70,000 and 41

Apprehension creeping
Like a tube-train up your spine
Will the tightrope reach the end
Will the final couplet rhyme?” — Roger Waters

Sometimes our worlds are just a bunch of numbers. I certainly feel that way sometimes. Officially I am called a support facilitator and case manager at work. So, I essentially have two jobs. The first job requires that I support special education students in English classes. So, I officially support 10th grade and 11th grade English students with three different teachers.

That job varies from year to year. Sometimes I support 12th grade students as well and occasionally I support students in classes other than English. However, managing numbers is key. I am the first line of defense for that student in that class to make sure they keep up with their assignments. I work with the other case managers to make sure all of our students are succeeding.

As a case manager, I have between 15 and 20 students that I monitor every year. I write goals for their annual reviews and write many of the other parts of their annual review (called ARDs). I also make sure they are passing all of their classes. That means spending much of the week looking at grades and talking with their teachers and parents.

As you might imagine, I deal with numbers a lot. Anyone that knows me knows that I also look at numbers in my spare time. Ever since I was a kid I have been fascinated with baseball statistics. The lifelong fascination has led to four books on baseball with my last one coming during the pandemic. In fact, that is how this site got its name.

One of the hardest lessons to learn is that numbers are neither good nor bad. They can be both depending on the situation. A 65 in English III is a bad number for me, but if you said a player had 65 home runs that would be terrific. You see two numbers in the headline and without context there is no telling whether those numbers are good or bad.

We will start with 70,000. That number was revealed yesterday during an MSNBC interview. That is the number of people that registered to vote in Georgia between election day and the time of that broadcast. How does this happen? A number of possibilities come to mind. The most likely possibility is that someone turned 18 after the deadline to register for the presidential election. If they turned 18 sometime in October or November they could register for the runoff election.

A little over 40 percent of those new registers are African-American. That by itself means nothing. The election doesn’t take place until January 6th. While many have voted early or voted by mail, we will not know how that 70,000 will impact the runoff elections. We could surmise based on past experience that younger voters and African American voters would vote Democratic for the most part, you can never know for sure.

It has been said that many of the 70,000 registered because of the fight over the stimulus currently going on in Congress. Many pundits feel there would be no stimulus at all without the runoff elections. So, you can thank Georgia for at least 600 dollars and the drama over the possibility of getting 2000 dollars is still playing out.

The 41 number is in reference to representative-elect Louis Letlow’s tragic death yesterday. He was set to represent northern Louisiana in Congress before he succombed to COVID-19. He was only 41 years old. There is no possible way to couch that number as anything but tragic. Only a sociopathic jackass would treat such a death any other way.

Apparently, he was one of more than 3700 deaths yesterday. That is a record that will almost certainly be broken at some point between now and January 20th when Joe Biden takes office. If we conservatively average 3000 deaths per day between now and then, we will see the national death toll clear 400,000 before inauguration day.

Again, I have gone through a parade of numbers. Numbers are neither good nor evil. They aren’t good or bad until we attach meaning to them. For the Letlow family, one is all that matters. He was a father of young children.
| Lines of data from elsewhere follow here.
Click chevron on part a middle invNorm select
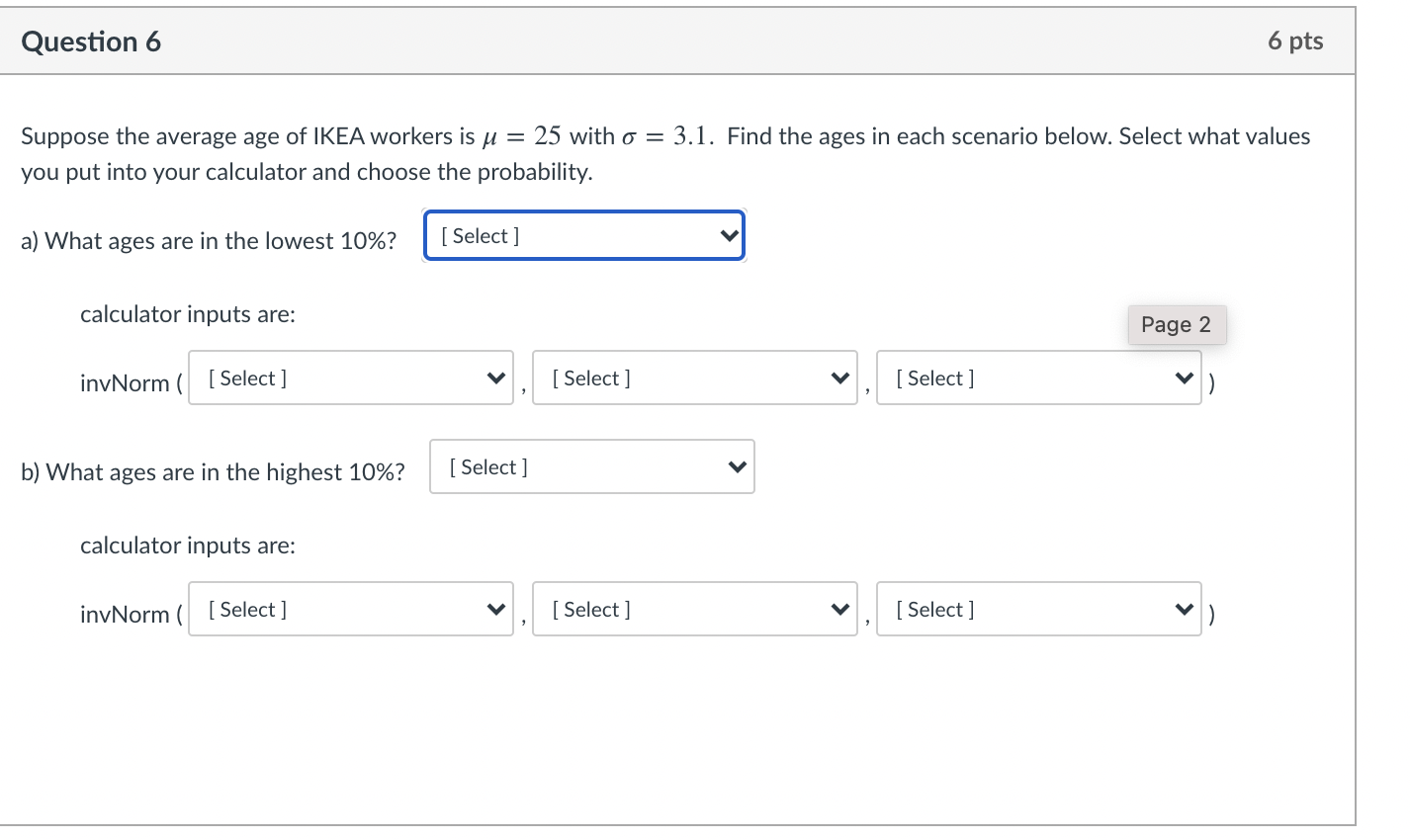[840, 378]
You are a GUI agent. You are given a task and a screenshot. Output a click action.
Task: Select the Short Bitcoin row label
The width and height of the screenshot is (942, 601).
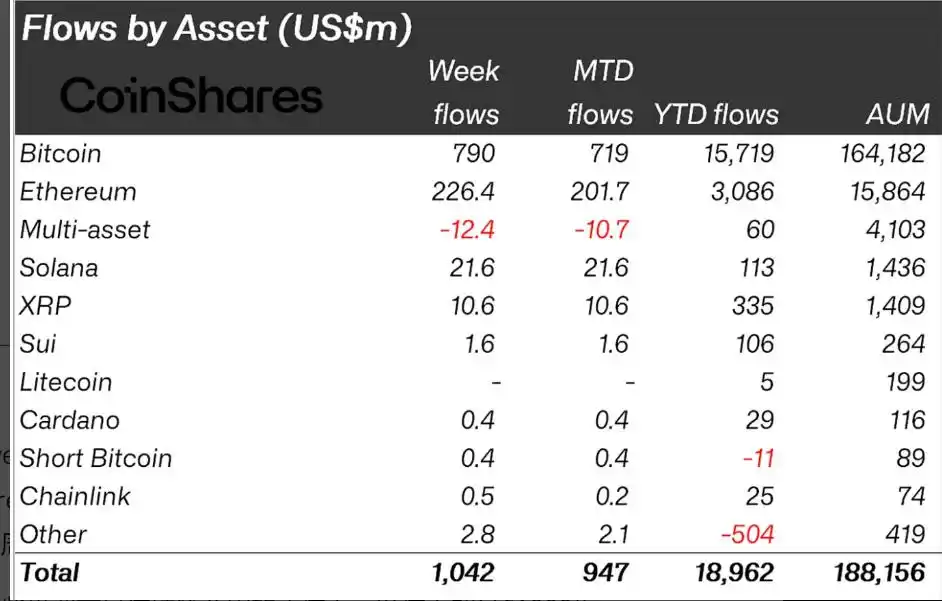[x=96, y=457]
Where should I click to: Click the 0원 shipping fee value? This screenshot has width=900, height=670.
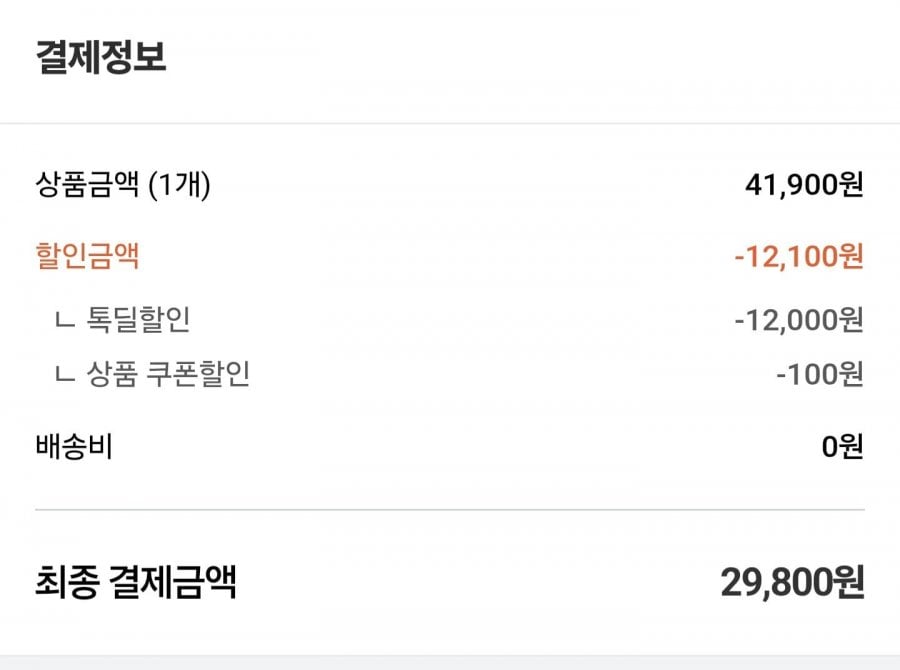pyautogui.click(x=843, y=447)
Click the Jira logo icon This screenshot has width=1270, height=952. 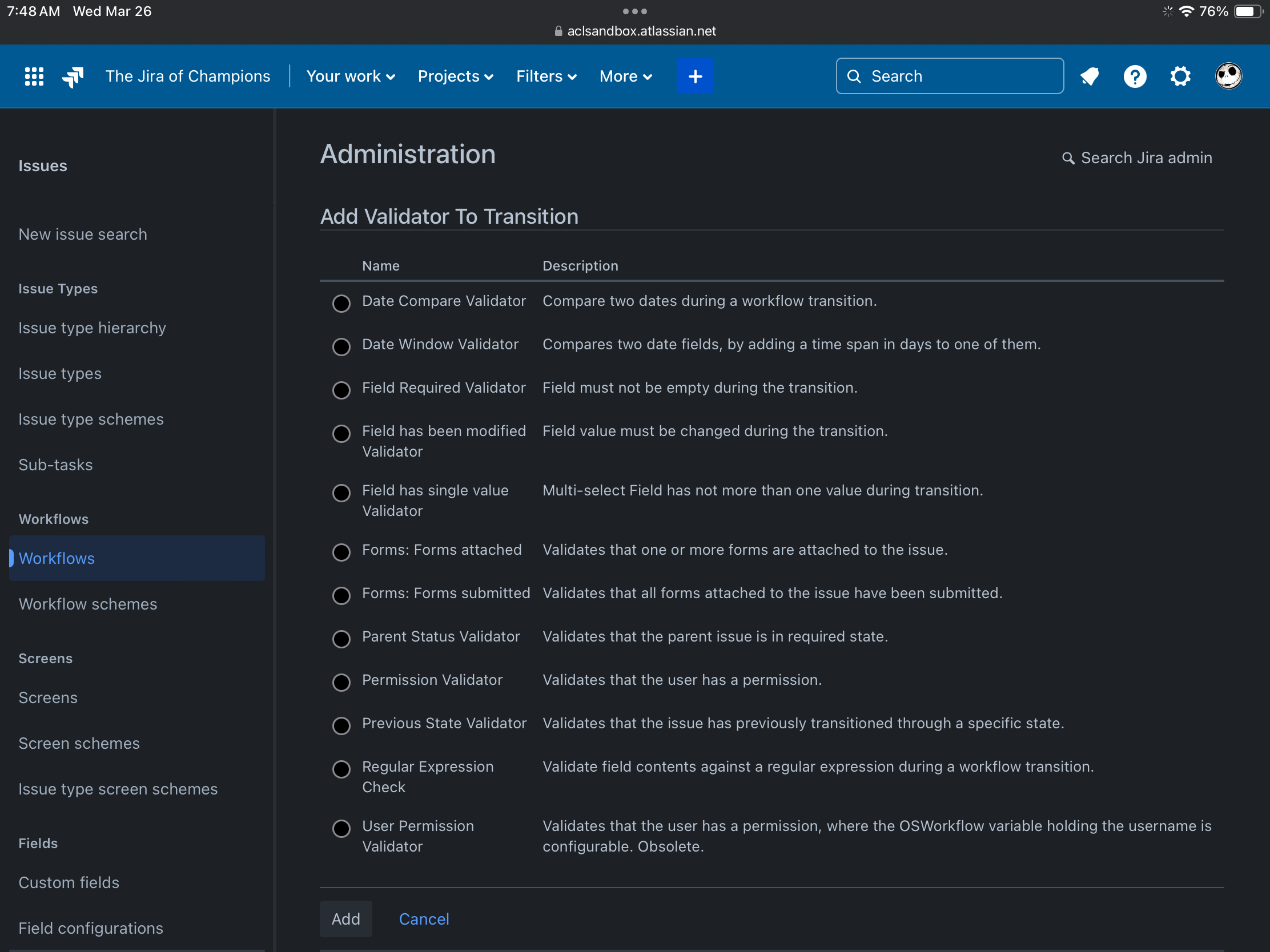(x=73, y=76)
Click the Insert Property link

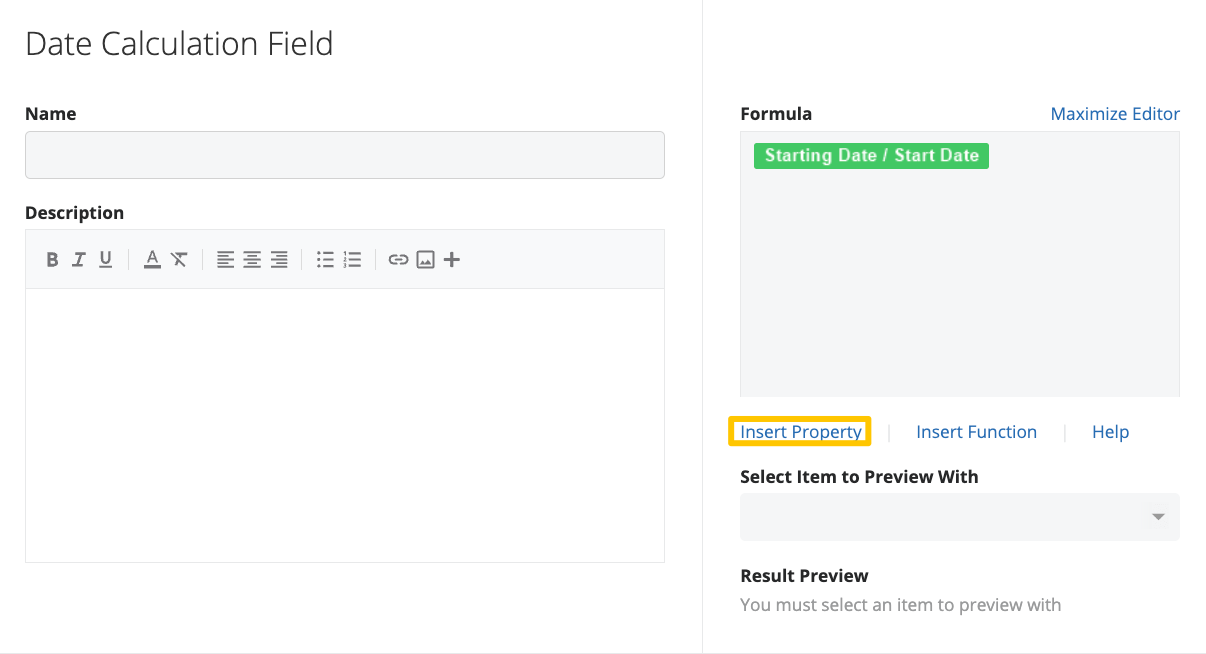(801, 432)
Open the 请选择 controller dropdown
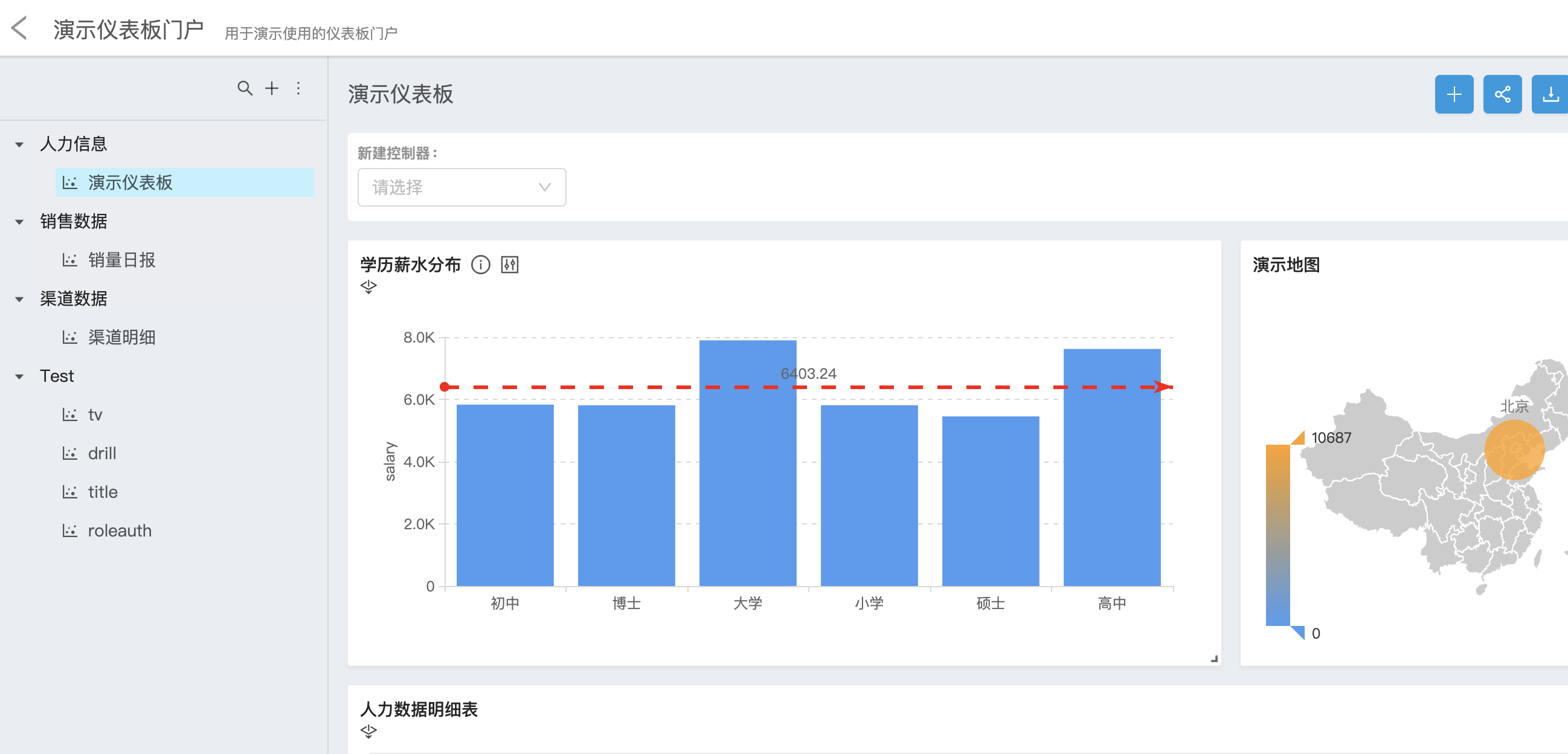 point(461,187)
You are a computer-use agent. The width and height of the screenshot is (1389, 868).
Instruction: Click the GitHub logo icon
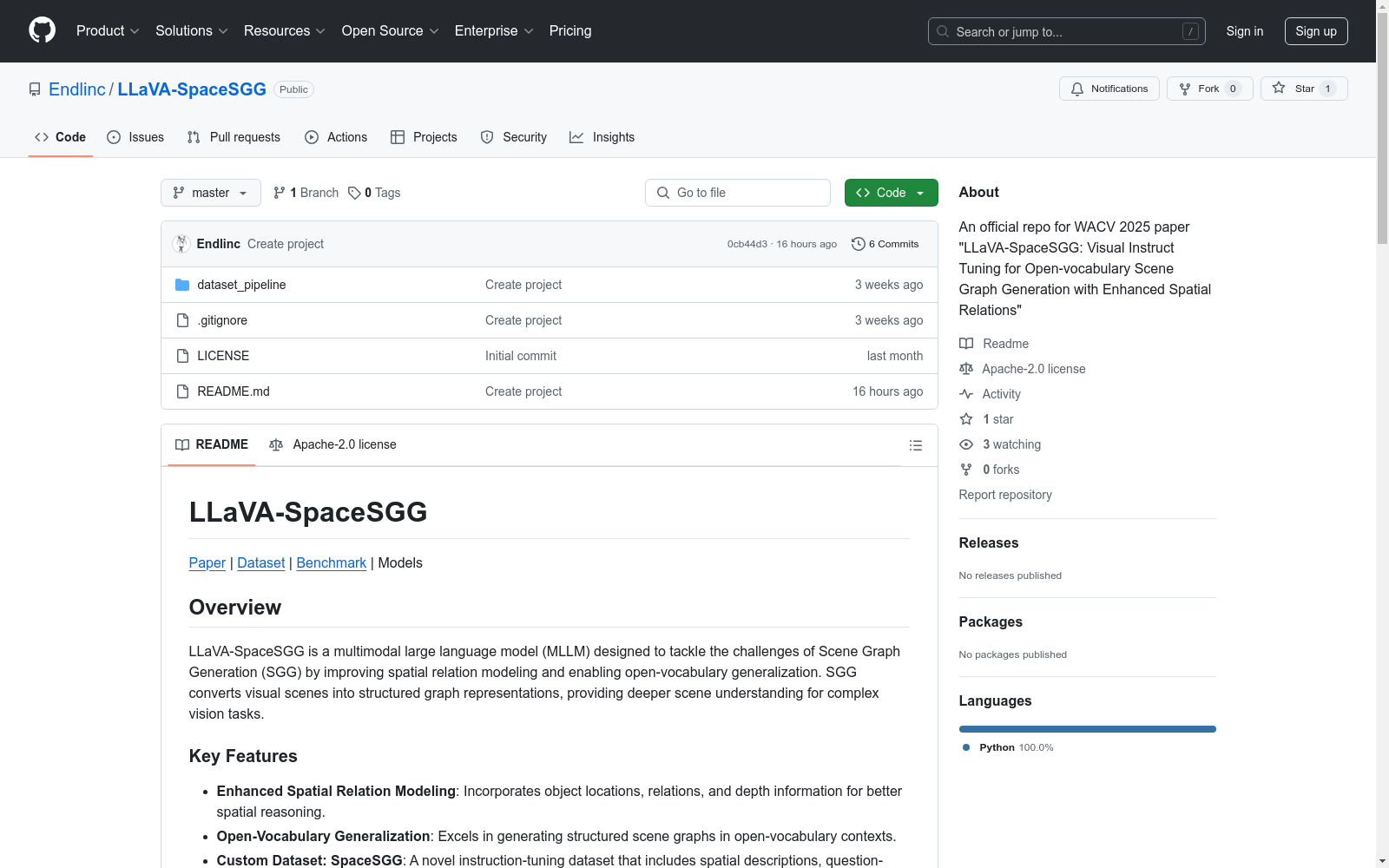click(x=42, y=30)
He leaves behind a young mother that now must raise those children on her own. By all accounts he was a good man and a good father. They don’t care about those 3700 other people right now and no one could blame them. They only care about the one they lost.

2020 is about to come to an end. Again, that is just a number. Turning the calendar over to 2021 will not magically end the suffering. Yet, at the same time those 70,000 new voters could turn the tide and help flip the Senate. Just remember that numbers are neither good nor evil until you attach meaning to them. We all hope for a better new year, but we each will play a role in making it either a better year or worse year. That will have more to do with action and inaction than any number we could come up with.